(Task statement)
The output should be limited to the line holding "Kids Food Fight™ (490, 2092)" and the lines after it through the end of the entries, each restated exactly.

(Pixel coordinate grounding data)
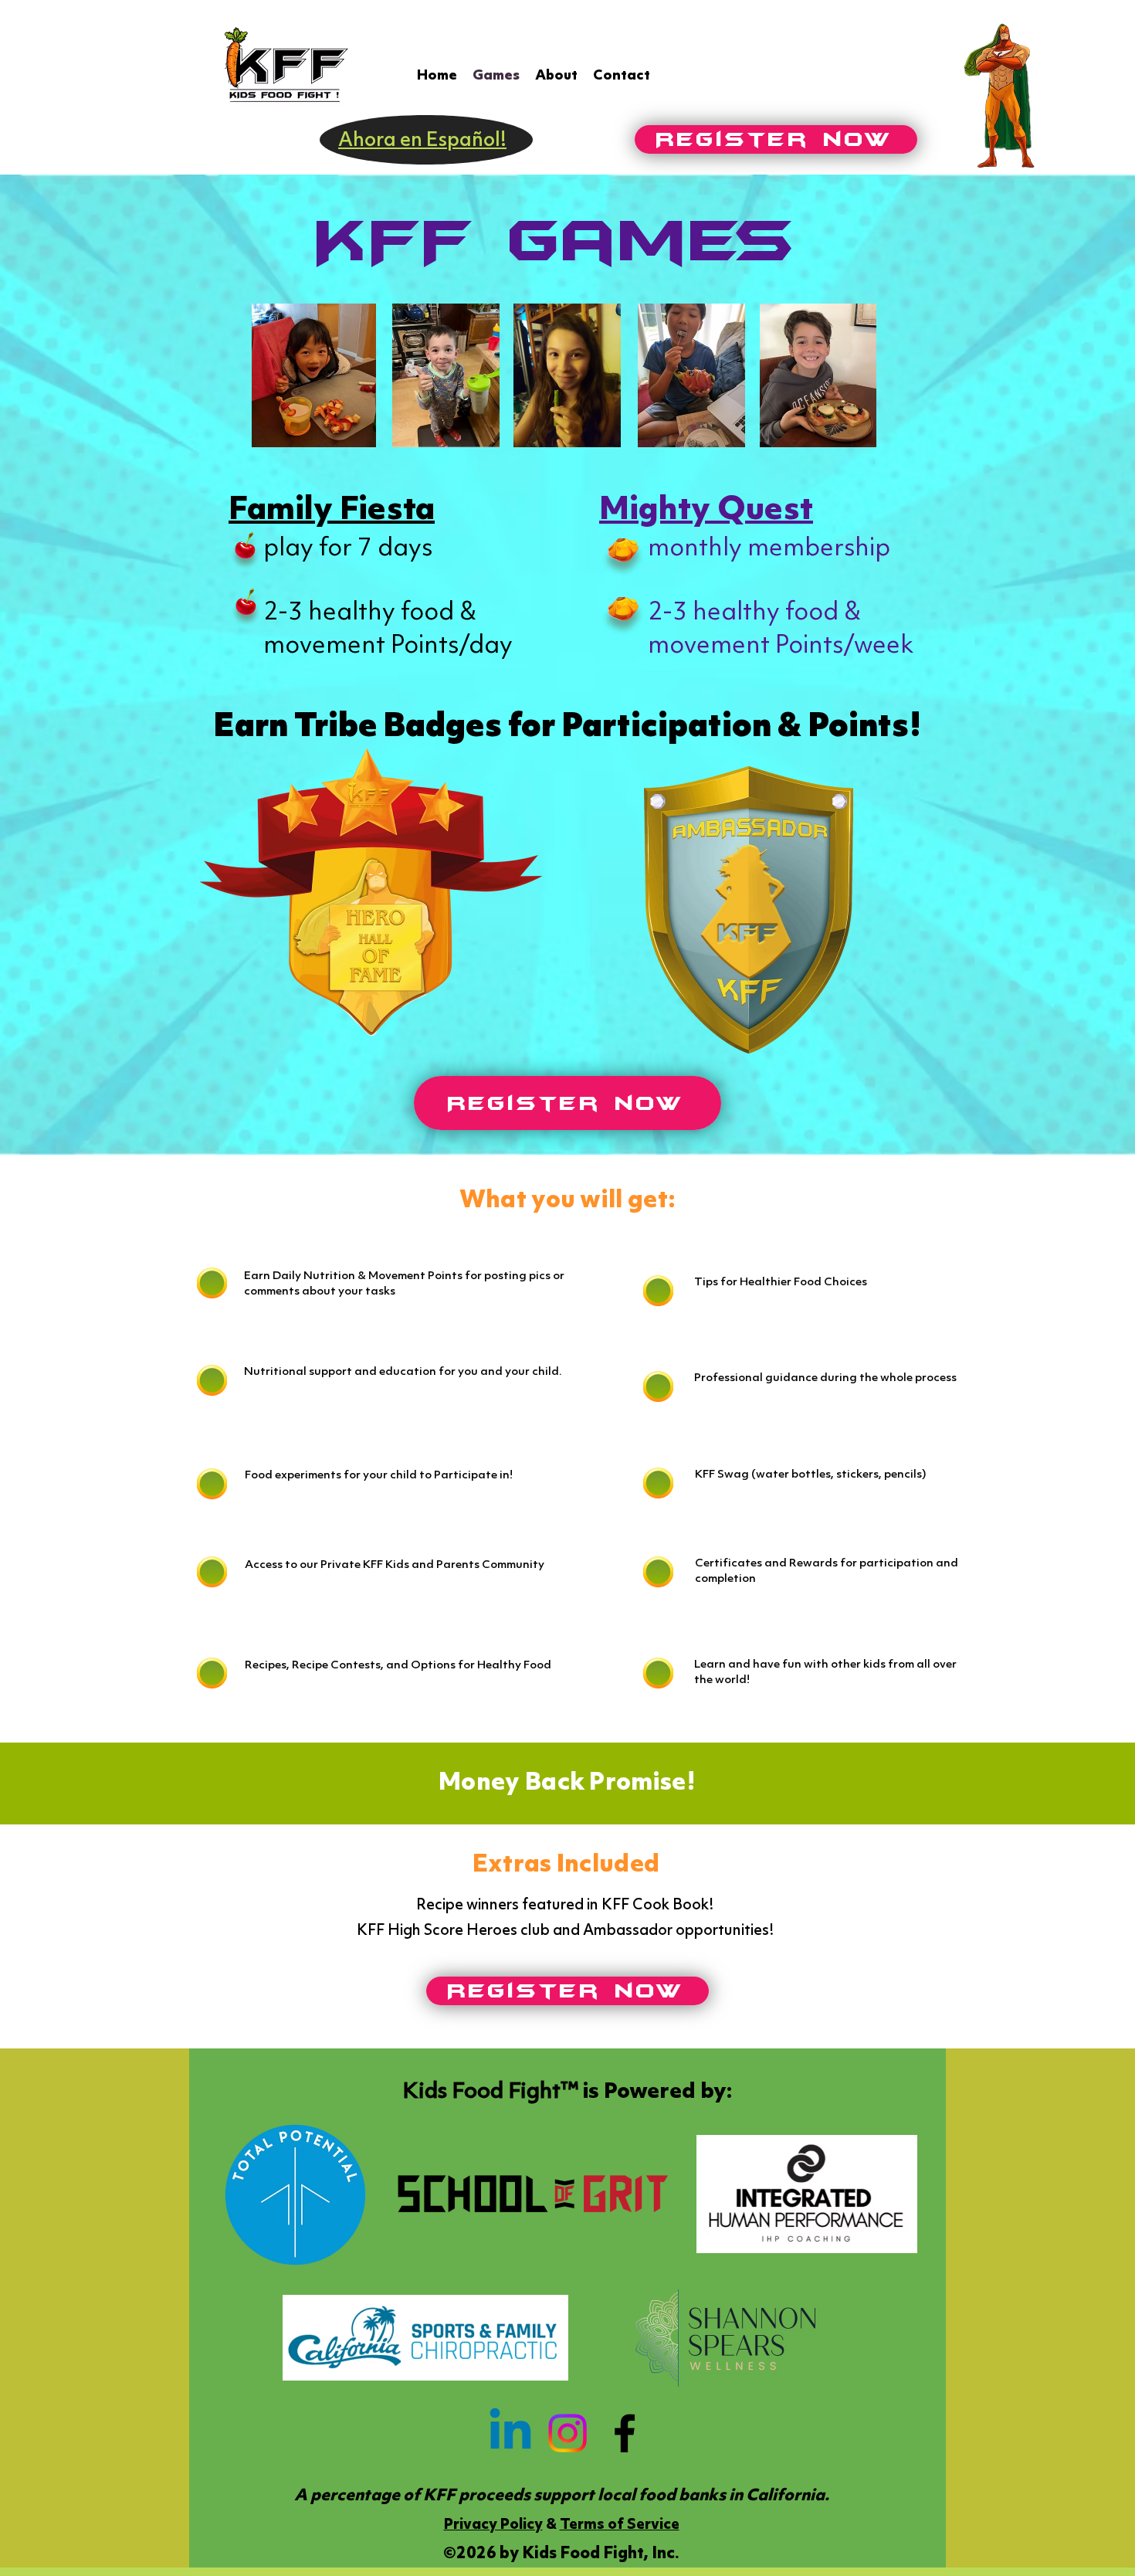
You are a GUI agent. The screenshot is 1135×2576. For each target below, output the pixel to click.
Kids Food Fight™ (490, 2092)
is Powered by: (655, 2092)
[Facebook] (624, 2433)
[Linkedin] (510, 2433)
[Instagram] (567, 2433)
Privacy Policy (493, 2525)
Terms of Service (619, 2525)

(Written response)
Kids Food Fight™ (490, 2092)
is Powered by: (655, 2092)
[Facebook] (624, 2433)
[Linkedin] (510, 2433)
[Instagram] (567, 2433)
Privacy Policy (493, 2525)
Terms of Service (619, 2525)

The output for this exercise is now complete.